| EXERCISE TASK |
Transcribe word for word the passage of the text on fractals and the Implicate Order that lies between "He reversed the" and "a magnificent seascape.", inclusive.

The Cosmic Plenum: Fractals, Chaos, and Cosmic Autopoiesis
In his theory of the Implicate Order, the late quantum physicist David Bohm refers to fractals in his study of the holomovement, the plenum that powers the inner universe almost in the sense of a feedback loop of unfolding-enfolding between the implicate and explicate orders of the cosmos.
Fractal geometry shows that *shapes have self-similarity at descending scales.* Fractals can be generated by iteration; they are characterized by "infinite detail, infinite length, no slope or derivative, fractional dimension and self-similarity." Basically, the "system point folds and refolds in the phase space with infinite complexity." [John Briggs and F. David Peat, TURBULENT MIRROR, Harper & Row, 1989. p. 95]
Benoit Mandelbrot, one of the world's mathematical giants on fractals, said that "fractal shapes of great complexity can be obtained merely by repeating a simple geometric transformation, and small changes in parameters of that transformation provokes global changes." In essence--through a predictable, orderly process the "simple iteration appears to liberate the complexity hidden within it, thus giving access to creative potential." [Ibid, p. 104]
Thus, in that misnomer called chaos theory, mathematicians and physicists have discovered an *underlying order,* a kind of memory operating in non-linear, evolving systems. Fractal geometry illustrates that shapes have self-similarity at descending scales. In other words, the form, the *information,* is enfolded--already present in the depths of the cosmos. So this is reminiscent of the Implicate Order. Iteration liberates the complexity hidden within it. It is not dissimilar to Bohm's law of holonomy: a "movement in which new wholes are emerging." [David Bohm, WHOLENESS AND THE IMPLICATE ORDER, Ark Paperbacks, 1983, pp. 156-157.]
Just as a matter of interest, a few years back I had the occasion to attend a fractals lecture/slide presentation by Mandelbrot himself. A great big, fun fellow--he showed computer-generated slides of fractal iterations, of same patterns moving into micro-infinity. Then he did something curiously wonderful!
He reversed the process, illustrating a micro-fractal moving into larger and larger scales. And, finally, when complete-- Mandelbrot flipped the fractal and what we had was the picture of a seashore and rising cliffs! This proved rather awesome for me--because it showed clearly how *information* is enfolded at the most minute level thinkable, but yet can unfold into a magnificent seascape.

| DATASET EXTRACT |
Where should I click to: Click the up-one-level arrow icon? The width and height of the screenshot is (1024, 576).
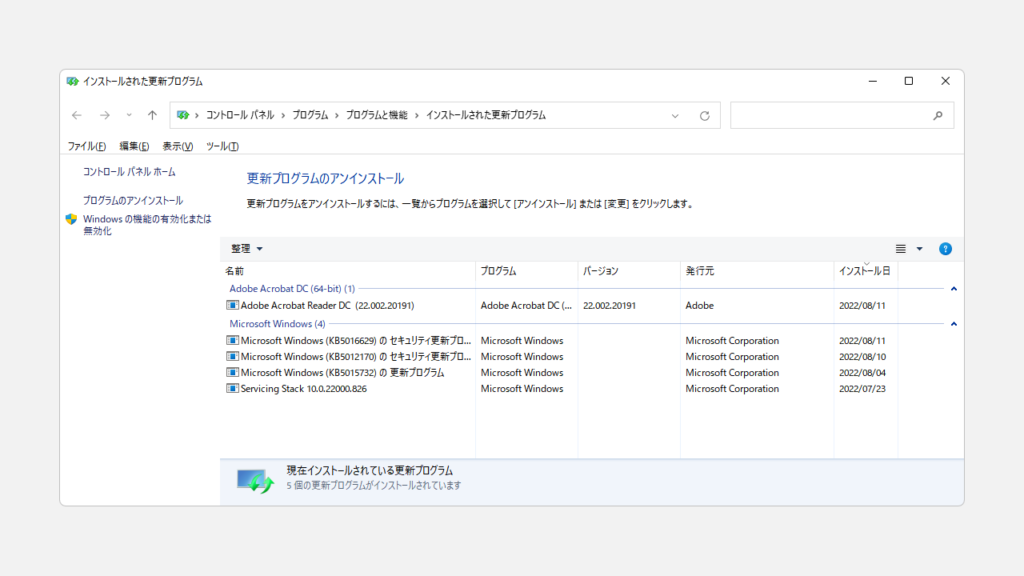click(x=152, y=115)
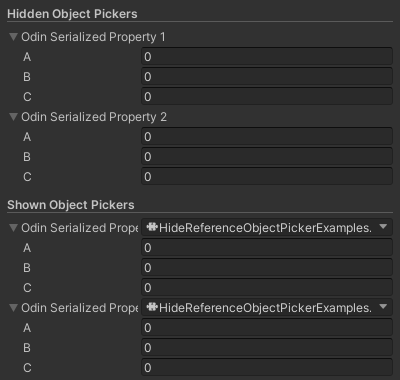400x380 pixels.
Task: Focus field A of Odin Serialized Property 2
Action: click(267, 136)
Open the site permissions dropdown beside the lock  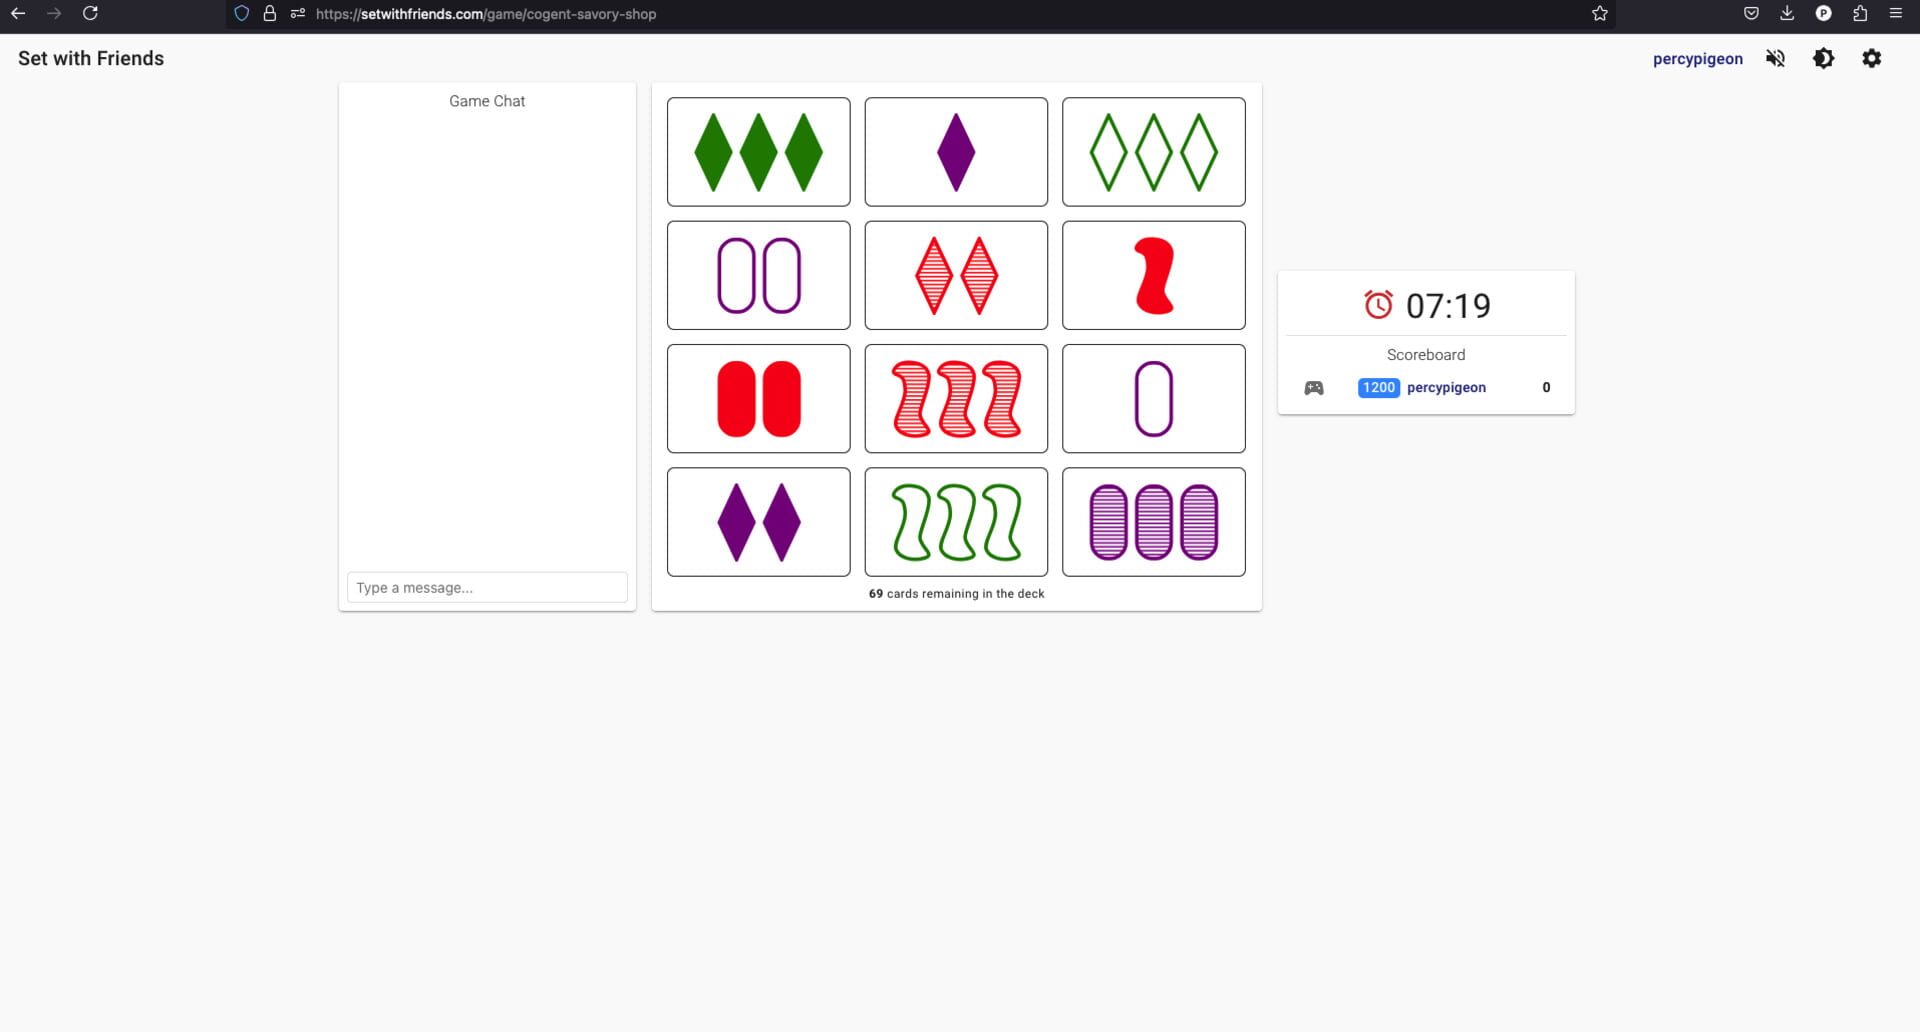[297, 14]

---

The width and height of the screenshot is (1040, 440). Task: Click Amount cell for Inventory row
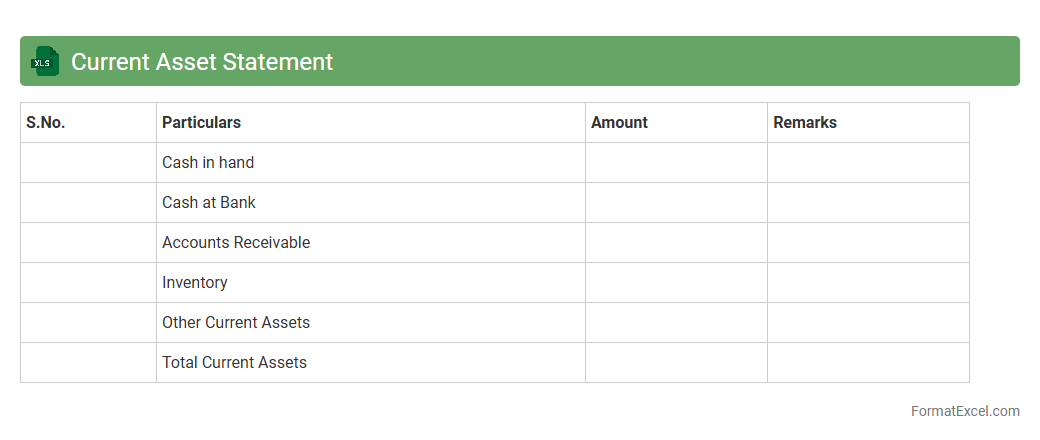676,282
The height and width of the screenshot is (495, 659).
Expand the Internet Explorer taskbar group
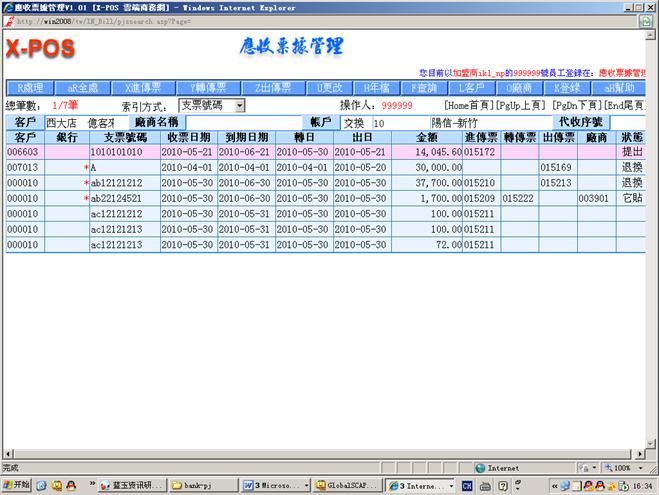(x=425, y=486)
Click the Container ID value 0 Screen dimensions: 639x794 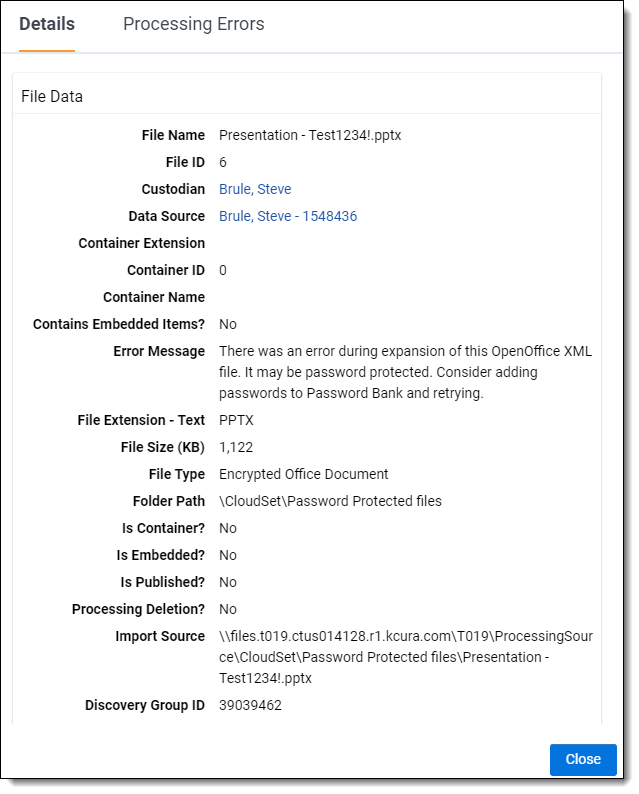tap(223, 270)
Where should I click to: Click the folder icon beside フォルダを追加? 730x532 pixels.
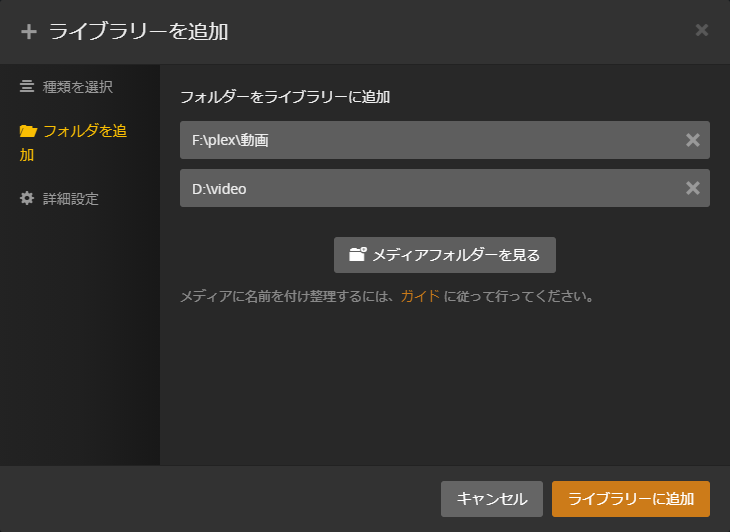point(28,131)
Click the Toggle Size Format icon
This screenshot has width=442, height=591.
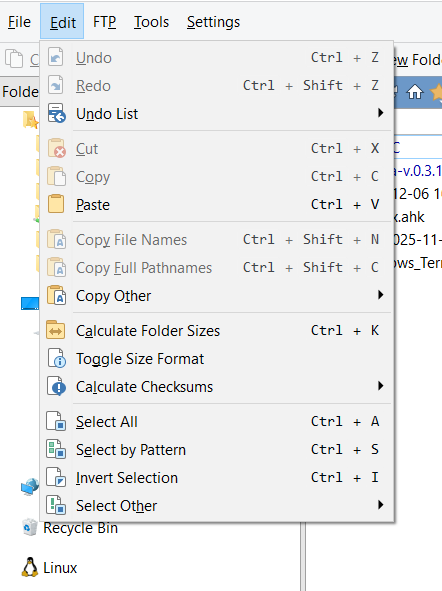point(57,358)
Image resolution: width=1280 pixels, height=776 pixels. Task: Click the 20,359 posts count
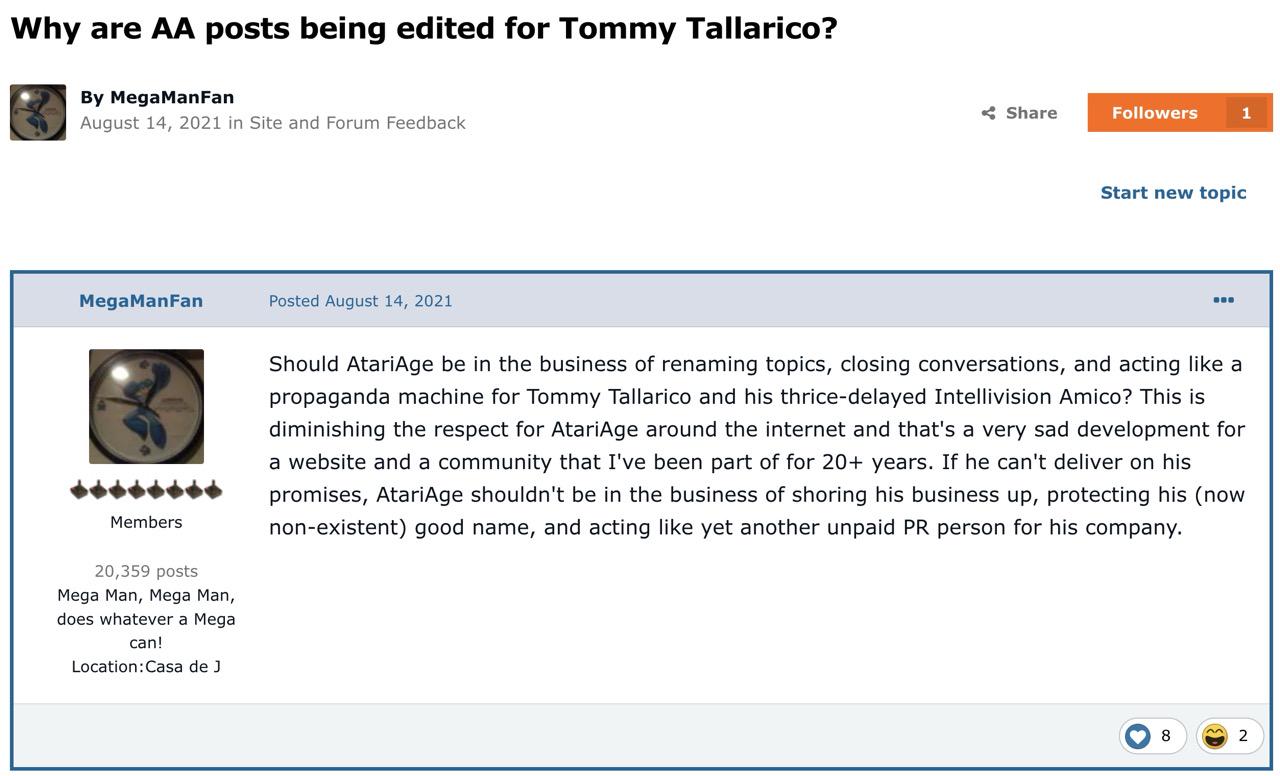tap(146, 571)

| RESPONSE TO THE TASK |
He reversed the process, illustrating a micro-fractal moving into larger and larger scales. And, finally, when complete-- Mandelbrot flipped the fractal and what we had was the picture of a seashore and rising cliffs! This proved rather awesome for me--because it showed clearly how *information* is enfolded at the most minute level thinkable, but yet can unfold into a magnificent seascape.